**Assignment:** Starting with the line that holds "Given: Select the Apcupsd", copy out each remaining line of the listing below, up to and including the last one, and include nothing else.

* * *

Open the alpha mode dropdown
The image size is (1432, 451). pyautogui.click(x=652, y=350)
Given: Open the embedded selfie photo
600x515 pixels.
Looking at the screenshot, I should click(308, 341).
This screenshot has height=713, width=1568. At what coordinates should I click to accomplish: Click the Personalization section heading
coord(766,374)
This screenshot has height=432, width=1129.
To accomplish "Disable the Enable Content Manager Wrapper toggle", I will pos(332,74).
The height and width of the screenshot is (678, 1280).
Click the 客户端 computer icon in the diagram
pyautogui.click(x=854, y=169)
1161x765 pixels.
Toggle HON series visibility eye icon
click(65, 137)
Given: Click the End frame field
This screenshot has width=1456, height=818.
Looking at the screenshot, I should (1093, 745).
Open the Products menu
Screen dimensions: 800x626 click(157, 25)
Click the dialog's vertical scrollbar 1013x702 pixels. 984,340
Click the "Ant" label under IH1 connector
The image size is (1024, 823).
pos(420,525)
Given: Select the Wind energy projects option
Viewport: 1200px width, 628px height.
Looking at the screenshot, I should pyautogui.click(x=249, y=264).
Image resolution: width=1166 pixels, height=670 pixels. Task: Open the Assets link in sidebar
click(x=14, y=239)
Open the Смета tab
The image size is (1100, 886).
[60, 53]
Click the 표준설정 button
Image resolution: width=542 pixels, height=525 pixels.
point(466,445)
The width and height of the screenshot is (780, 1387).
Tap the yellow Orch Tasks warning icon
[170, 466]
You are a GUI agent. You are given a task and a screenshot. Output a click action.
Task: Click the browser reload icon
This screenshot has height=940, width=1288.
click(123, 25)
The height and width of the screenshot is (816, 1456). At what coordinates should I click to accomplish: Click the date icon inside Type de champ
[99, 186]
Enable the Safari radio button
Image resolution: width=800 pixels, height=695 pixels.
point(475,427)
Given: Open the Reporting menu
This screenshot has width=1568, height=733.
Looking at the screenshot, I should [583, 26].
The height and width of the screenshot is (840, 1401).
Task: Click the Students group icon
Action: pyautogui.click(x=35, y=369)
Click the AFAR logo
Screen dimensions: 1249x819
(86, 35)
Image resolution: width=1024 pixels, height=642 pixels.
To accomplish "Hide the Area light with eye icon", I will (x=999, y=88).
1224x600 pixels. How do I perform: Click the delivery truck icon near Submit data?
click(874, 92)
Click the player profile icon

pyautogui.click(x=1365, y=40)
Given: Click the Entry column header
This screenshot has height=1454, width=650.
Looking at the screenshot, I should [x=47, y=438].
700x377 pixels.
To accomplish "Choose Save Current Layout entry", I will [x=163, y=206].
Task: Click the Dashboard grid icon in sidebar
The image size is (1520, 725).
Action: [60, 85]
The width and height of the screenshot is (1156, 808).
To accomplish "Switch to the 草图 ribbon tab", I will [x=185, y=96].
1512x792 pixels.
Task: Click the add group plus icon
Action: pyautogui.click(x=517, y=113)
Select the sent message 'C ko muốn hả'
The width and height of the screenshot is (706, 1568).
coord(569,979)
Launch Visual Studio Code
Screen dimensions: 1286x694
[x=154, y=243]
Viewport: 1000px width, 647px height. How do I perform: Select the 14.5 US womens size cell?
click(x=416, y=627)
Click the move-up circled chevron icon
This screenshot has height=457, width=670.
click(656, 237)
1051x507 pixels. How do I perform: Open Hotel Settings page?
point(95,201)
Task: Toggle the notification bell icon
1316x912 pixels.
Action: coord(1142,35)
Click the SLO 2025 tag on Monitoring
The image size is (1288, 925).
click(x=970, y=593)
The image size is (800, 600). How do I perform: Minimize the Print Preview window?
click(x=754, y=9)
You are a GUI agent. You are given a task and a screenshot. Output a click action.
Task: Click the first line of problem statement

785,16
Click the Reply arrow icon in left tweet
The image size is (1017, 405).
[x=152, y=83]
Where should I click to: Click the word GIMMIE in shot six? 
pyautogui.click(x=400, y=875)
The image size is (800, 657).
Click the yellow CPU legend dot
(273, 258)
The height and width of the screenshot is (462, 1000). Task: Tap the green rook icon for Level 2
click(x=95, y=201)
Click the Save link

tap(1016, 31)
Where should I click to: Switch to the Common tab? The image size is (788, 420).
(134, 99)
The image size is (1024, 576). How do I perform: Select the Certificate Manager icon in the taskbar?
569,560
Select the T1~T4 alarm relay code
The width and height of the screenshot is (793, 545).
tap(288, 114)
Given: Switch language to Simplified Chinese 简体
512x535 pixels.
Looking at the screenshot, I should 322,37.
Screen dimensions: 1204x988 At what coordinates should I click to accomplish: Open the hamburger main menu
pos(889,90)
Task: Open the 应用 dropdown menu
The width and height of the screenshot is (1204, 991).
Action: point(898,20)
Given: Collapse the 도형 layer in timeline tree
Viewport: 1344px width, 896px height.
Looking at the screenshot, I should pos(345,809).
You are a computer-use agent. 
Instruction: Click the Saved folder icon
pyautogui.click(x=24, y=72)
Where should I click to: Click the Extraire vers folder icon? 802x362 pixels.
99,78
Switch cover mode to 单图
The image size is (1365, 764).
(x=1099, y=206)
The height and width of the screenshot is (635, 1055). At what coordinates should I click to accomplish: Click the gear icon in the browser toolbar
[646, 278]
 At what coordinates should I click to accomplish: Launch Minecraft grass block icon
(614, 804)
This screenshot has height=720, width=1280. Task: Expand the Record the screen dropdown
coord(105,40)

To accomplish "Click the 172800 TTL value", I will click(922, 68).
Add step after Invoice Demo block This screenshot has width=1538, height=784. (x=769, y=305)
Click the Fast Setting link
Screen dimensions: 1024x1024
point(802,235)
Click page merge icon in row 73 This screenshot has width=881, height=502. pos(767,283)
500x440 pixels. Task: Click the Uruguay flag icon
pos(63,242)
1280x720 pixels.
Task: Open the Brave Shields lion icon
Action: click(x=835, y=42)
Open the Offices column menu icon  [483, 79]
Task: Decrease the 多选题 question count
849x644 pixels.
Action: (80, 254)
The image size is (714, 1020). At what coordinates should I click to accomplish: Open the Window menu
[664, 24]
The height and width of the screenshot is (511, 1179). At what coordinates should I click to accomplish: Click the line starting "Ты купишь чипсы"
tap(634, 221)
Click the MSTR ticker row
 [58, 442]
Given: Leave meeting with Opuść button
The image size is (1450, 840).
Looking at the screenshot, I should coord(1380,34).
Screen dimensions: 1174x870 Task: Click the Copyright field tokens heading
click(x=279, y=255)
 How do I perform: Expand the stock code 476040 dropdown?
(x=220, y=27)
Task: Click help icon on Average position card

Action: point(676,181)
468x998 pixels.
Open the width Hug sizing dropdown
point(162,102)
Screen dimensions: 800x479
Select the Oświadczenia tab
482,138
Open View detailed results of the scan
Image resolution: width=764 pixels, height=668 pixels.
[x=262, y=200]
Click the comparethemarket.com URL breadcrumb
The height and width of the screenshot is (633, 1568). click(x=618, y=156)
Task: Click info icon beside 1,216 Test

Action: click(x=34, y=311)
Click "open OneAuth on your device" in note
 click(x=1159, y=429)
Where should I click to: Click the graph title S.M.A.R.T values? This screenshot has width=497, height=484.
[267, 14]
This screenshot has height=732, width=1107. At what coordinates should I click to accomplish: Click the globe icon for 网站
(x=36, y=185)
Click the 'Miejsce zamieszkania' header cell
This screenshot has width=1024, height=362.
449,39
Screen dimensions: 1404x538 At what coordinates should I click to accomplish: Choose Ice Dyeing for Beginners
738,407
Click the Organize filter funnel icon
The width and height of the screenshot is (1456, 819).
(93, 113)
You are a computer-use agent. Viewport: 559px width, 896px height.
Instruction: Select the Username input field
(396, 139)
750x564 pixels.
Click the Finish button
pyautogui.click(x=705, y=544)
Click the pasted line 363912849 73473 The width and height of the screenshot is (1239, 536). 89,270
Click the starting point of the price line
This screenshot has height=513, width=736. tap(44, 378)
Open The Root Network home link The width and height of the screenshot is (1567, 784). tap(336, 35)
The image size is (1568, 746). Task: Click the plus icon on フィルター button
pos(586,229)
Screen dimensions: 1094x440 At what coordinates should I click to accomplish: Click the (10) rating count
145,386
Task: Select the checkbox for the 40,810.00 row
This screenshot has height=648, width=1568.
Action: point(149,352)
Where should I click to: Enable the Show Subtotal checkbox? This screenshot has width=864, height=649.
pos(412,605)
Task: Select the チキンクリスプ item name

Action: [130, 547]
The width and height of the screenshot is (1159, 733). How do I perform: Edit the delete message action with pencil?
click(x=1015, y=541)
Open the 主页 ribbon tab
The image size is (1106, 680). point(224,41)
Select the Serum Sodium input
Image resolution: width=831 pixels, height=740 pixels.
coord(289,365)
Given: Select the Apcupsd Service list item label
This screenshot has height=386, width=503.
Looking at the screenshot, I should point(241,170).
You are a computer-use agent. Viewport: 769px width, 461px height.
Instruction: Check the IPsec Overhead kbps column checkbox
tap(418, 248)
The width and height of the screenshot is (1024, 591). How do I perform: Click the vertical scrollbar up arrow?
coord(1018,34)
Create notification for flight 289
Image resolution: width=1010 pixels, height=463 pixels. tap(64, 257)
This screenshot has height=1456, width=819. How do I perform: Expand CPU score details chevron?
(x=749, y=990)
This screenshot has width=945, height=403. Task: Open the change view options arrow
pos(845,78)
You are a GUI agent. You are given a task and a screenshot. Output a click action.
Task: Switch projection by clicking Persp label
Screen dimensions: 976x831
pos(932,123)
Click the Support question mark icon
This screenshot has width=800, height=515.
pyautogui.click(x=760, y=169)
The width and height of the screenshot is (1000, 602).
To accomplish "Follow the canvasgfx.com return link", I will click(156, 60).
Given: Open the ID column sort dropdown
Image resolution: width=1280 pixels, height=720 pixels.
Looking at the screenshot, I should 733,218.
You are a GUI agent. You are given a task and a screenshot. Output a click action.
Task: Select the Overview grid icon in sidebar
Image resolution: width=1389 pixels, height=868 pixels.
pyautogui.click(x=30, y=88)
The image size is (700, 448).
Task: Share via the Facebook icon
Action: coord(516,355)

* * *

**Response area:**
Given: Select the Apcupsd Service list item label
This screenshot has height=386, width=503.
Looking at the screenshot, I should point(241,170).
You are a computer-use agent. Viewport: 769px width, 461px height.
Instruction: Check the IPsec Overhead kbps column checkbox
tap(418, 248)
The width and height of the screenshot is (1024, 591). How do I perform: Click the vertical scrollbar up arrow?
coord(1018,34)
Create notification for flight 289
Image resolution: width=1010 pixels, height=463 pixels. tap(64, 257)
This screenshot has height=1456, width=819. How do I perform: Expand CPU score details chevron?
(x=749, y=990)
This screenshot has width=945, height=403. Task: Open the change view options arrow
pos(845,78)
You are a GUI agent. You are given a task and a screenshot. Output a click action.
Task: Switch projection by clicking Persp label
Screen dimensions: 976x831
pos(932,123)
Click the Support question mark icon
This screenshot has width=800, height=515.
pyautogui.click(x=760, y=169)
The width and height of the screenshot is (1000, 602).
To accomplish "Follow the canvasgfx.com return link", I will click(156, 60).
Given: Open the ID column sort dropdown
Image resolution: width=1280 pixels, height=720 pixels.
Looking at the screenshot, I should 733,218.
You are a GUI agent. You are given a task and a screenshot. Output a click action.
Task: Select the Overview grid icon in sidebar
Image resolution: width=1389 pixels, height=868 pixels.
pyautogui.click(x=30, y=88)
The image size is (700, 448).
Task: Share via the Facebook icon
Action: coord(516,355)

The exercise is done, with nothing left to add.